Do you think the legal profession and specifically Chambers are doing enough to ensure enough support for LGBTQIA+ employees? And if not, what more do you think could be done?

I think solicitors’ firms, from what I can tell, have got the right idea in that they are, at a structural level, better placed to have things like Pride celebrations within their firms or recognition events, that kind of thing. For me, at the bar, because the majority of barristers are self-employed, I don't know how much of a collective interest there is in actively campaigning to further inclusion and diversity.

I'm a member of FreeBar which is an LGBTQ+ network. If you're not a member of it, or anyone who is going to read this interview isn't a member, you should definitely check it out. This is just one of the movements within the profession to try and further diversity and inclusion. Notwithstanding, I do still think we have a very long way to go. I would say visibility is the crucial point here.

Sadly, when barristers are so busy, working so hard, working all hours of the day, I think it takes that even further extra mile on an individual level to begin to think about getting involved with anything like this. So, it can feel at times that it grinds to a halt. But I stress it is critical that we come together and try and get movements like FreeBar or other LGBTQ+ networks off the ground and moving because that will build the momentum of the movement. There's definitely so much more that needs to be done in my view, but we can get there.

There was a solicitor that I was talking to and they mentioned that the reason that solicitor's firms can do so much is because they have an HR person doing it, they're not doing it themselves. And it's what you'd mentioned- that sense of collectiveness- that makes a world of the difference in terms of representation, because you've got somebody whose full-time job is doing just that.

Yeah, exactly, and like I said, for me, it's all about representation. I know someone that is due to start a training contract at a reputable family firm who wanted to be a barrister but just didn't want to pursue it any further because he felt that as an openly gay person, the bar just wouldn't welcome him. I just think that that's absolutely tragic. It is our duty to be more visible so that we don't lose future talent.

What are the three pieces of advice you'd give to aspiring LGBTQIA+ legal professionals and barristers in particular?

Firstly, to work extremely hard. It's not impossible to get into the profession at all but you're going to have to work very hard to get there.
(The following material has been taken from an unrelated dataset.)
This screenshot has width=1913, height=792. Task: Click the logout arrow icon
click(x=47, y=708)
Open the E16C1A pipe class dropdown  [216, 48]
Secondly, and this has become crystal clear to me: it gets better. It sounds like a cliché or an overused buzz phrase in our community, but it really, really does. I know how I felt at 21 or 22. I know how small I felt, how weak I felt, how invalidated I felt following rejection after rejection. But just keep going because it does get better. Moreover, you’ll start to see that the people that bully you now, the people that make you feel ‘less than’ now, in five years’ time, I guarantee won't be doing as well as they think that they're going to do. But you, on the other hand, have every potential to skyrocket. If you want to get into the legal profession, it's a tough job that requires a tough and thick skin but hopefully you will look back, like I certainly do, at all the adversity you faced in your life, when a judge is criticising your advocacy or picking you up on a point that you have gotten wrong, and you'll just be unflinching. I know that sounds ‘easier said than done’ but I've honestly found it to be true.

My final piece of advice would be, just to be yourself. You obviously need to keep it professional and appropriate for the time and place, but nobody can be a better you than you can, so don't feel that you should hide who you really are. As rewarding and exciting as it is, it's just a job. It's not worth compromising everything about yourself to get there.